We’ve taken one step further in the battle of trying to spread civil rights for all and have come closer to judging someone not by the color, sexual orientation, gender, religion, or any other unique factor or trait, but by the content of their character.
The 9th Circuit Court in California struck down the state’s voter-passed ban on gay marriage Tuesday, Jan. 7, ruling 2-1 that it’s unconstitutional and that it violates the rights of gay Californians. The decision backed up District Judge Vaughn Walker, who ruled in August of 2010 that the state of California has no “rational basis” to single out gay men and women as ineligible for marriage and to support a bill that was enacted in 2008 to impose more obstacles for acceptance in the LGBT community.
This is obviously a very wonderful thing not only for the LGBT community but also for anyone who wants or wishes for equality for everyone else as well, but I’m also still a little saddened that the Circuit Court had to decide to get rid of the hateful discrimination against gays and lesbians and not the people of California themselves.
To be honest, when I went to the polls in 2008 to vote against the terrible ban on gay marriage, I was completely confident that the people of California would vote the same way and realize that everyone deserves the right to fall in love and get married. I really had no idea that the state in which I lived in would really put their religious beliefs and prejudices in front of another person’s rights, and I was honestly shocked.
I was just taught in all my government and political classes that the “Due Process Clause prohibits state and local governments from depriving persons of life, liberty, or property without certain steps being taken to ensure fairness,” and that the “Equal Protection Clause requires each state to provide equal protection under the law to all people within its jurisdiction.”
The Fourteenth Amendment was the reason why segregation during the 60’s was ruled to be unconstitutional. So why did California go on for four years denying a marginalized group of individuals of their civil rights? And why hasn’t the Supreme Court done anything to rule that the rest of the states still stuck in the 50’s that they cannot outlaw gay marriage?

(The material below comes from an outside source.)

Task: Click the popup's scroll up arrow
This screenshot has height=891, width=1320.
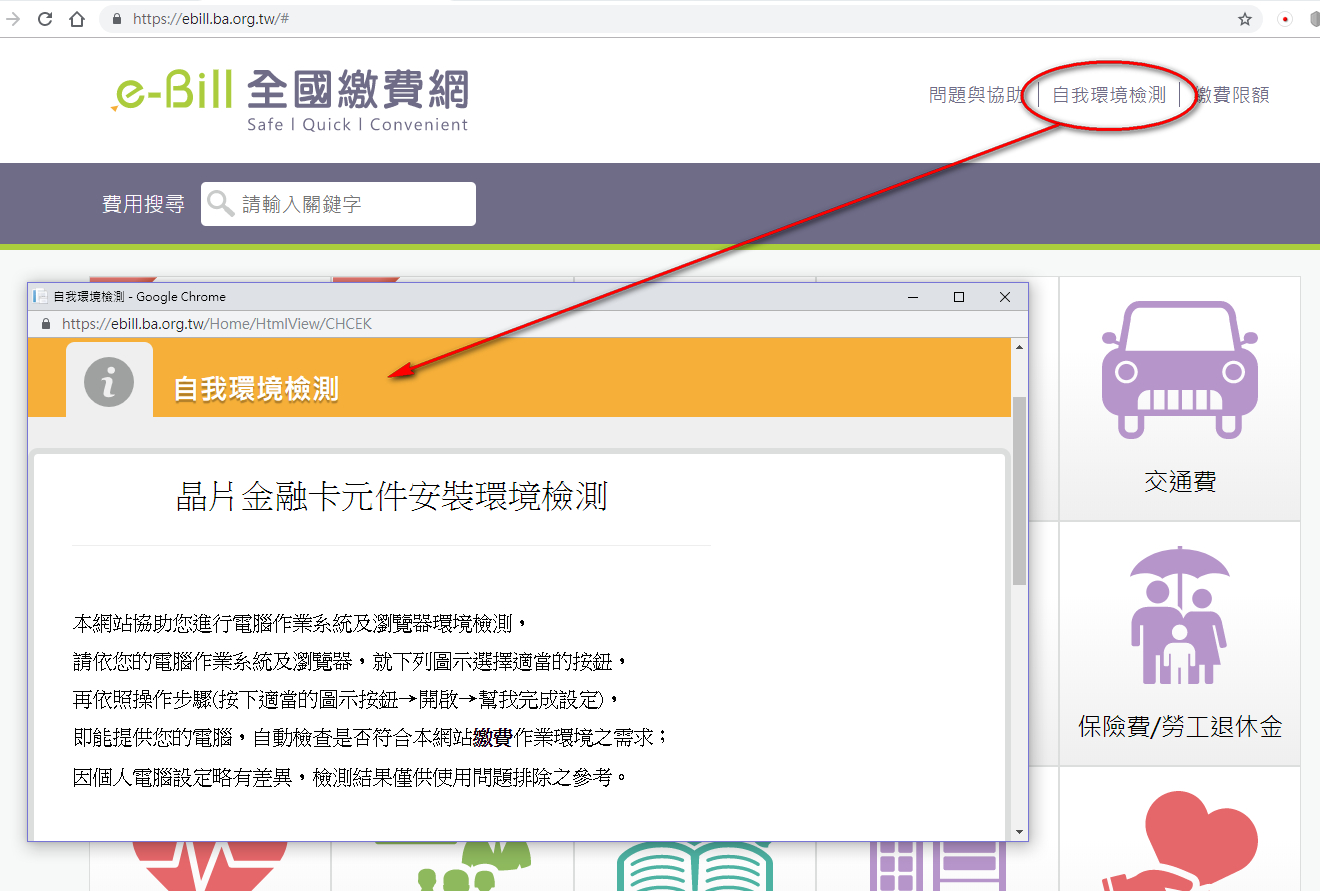Action: 1019,347
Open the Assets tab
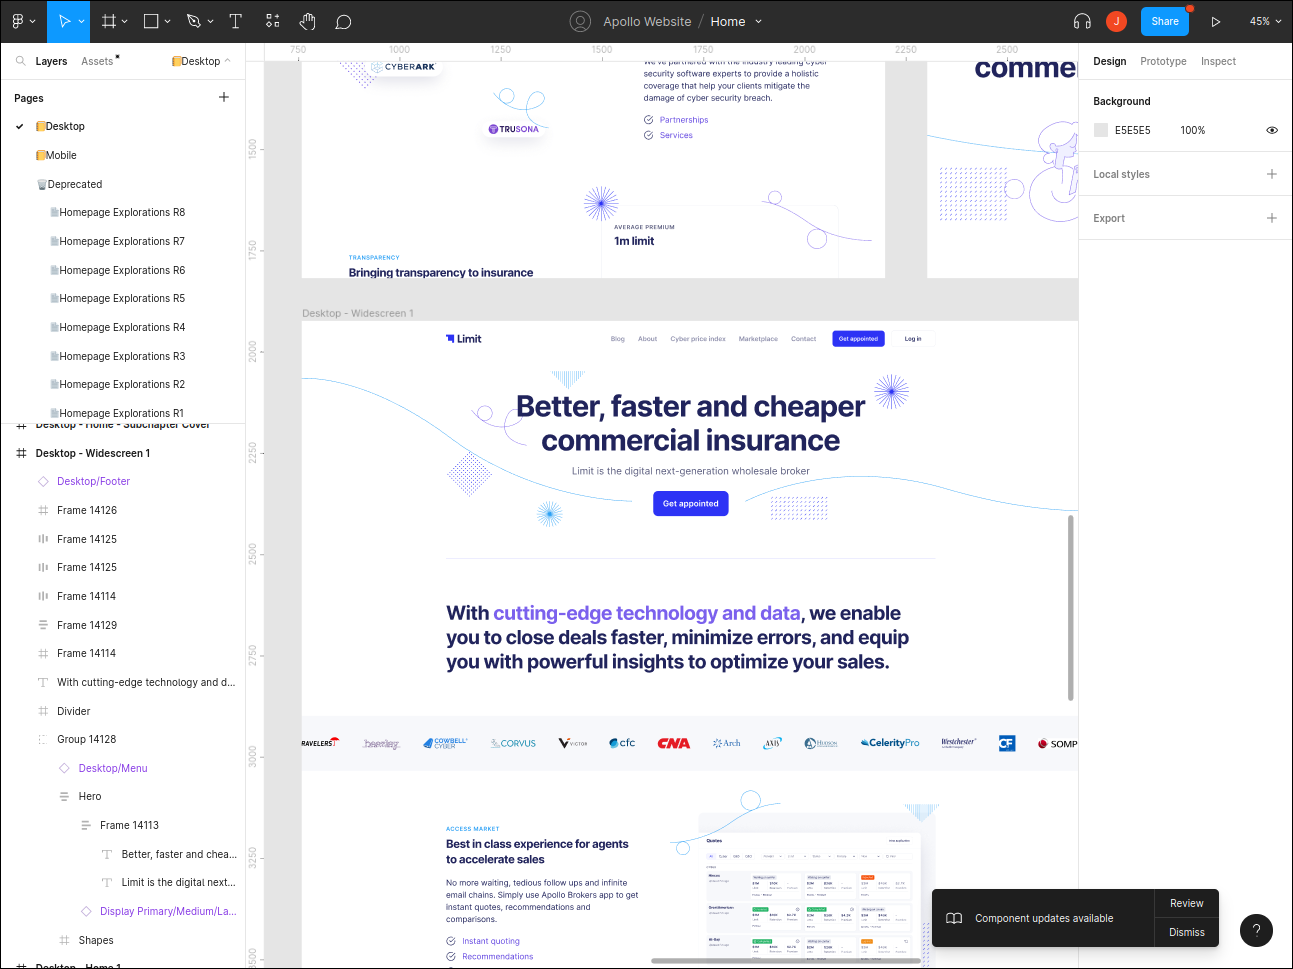The width and height of the screenshot is (1293, 969). 97,61
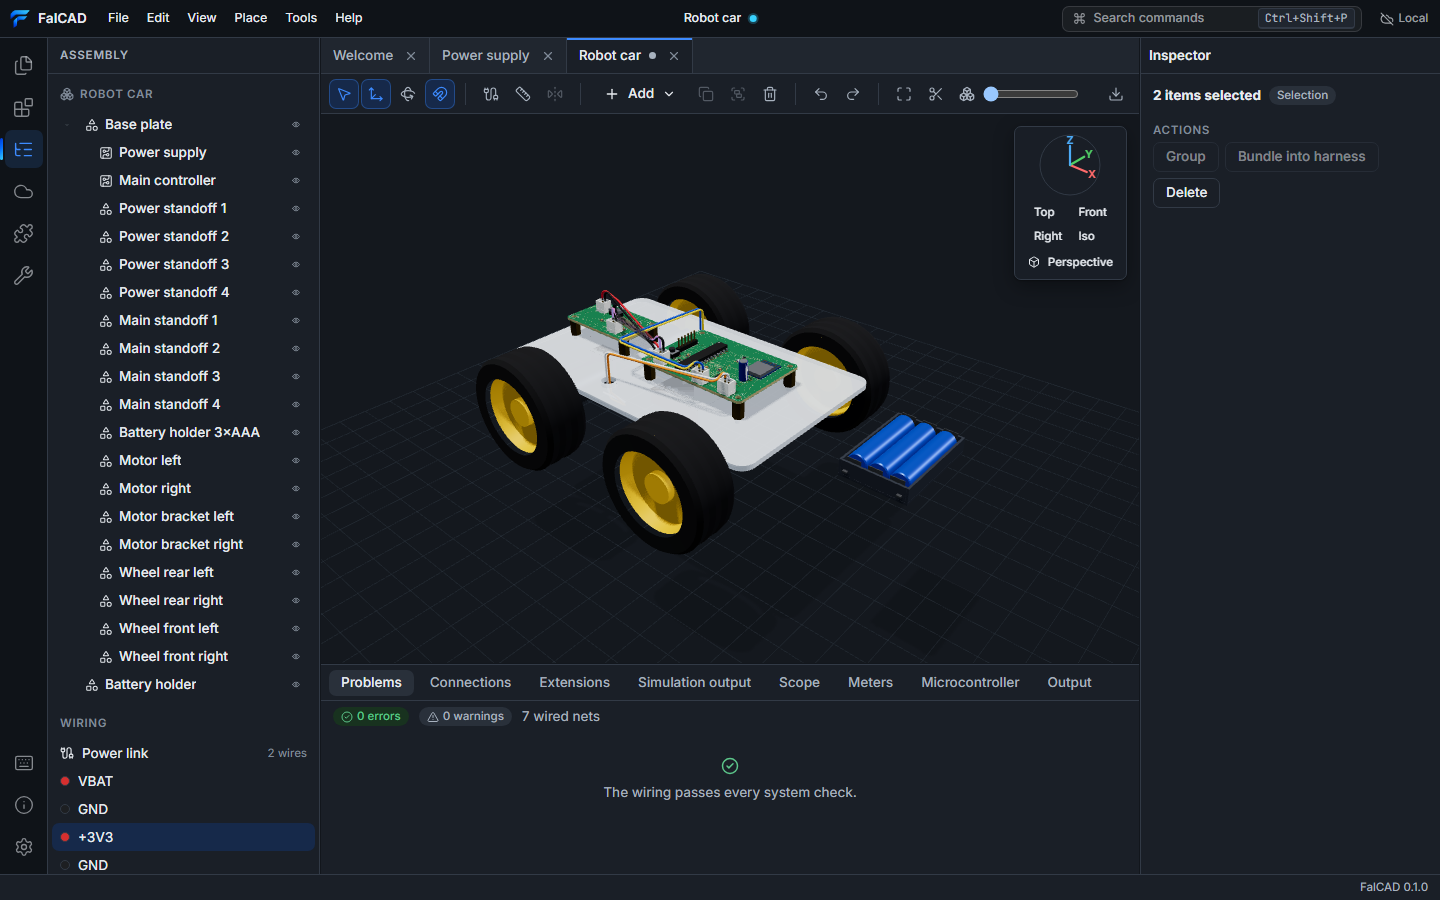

Maybe it’s just me that’s confused about how the law is supposed to work. Maybe I’m not really residing in the land of the free and the home of the brave? I don’t know about you but I don’t really think that’s the case. There should have never been a ban on gay marriage. It was always unconstitutional, unfair, and just wrong. I didn’t understand then in 2008 how anyone can just deny rights to certain people just because they are a minority as far as the social term goes, and I still don’t understand it now. I don’t know how long the Supreme Court will go on about ignoring the rights of certain people, but I hope they wake up soon. And yeah, there’s no more “Prop H8,” but why didn’t it come sooner?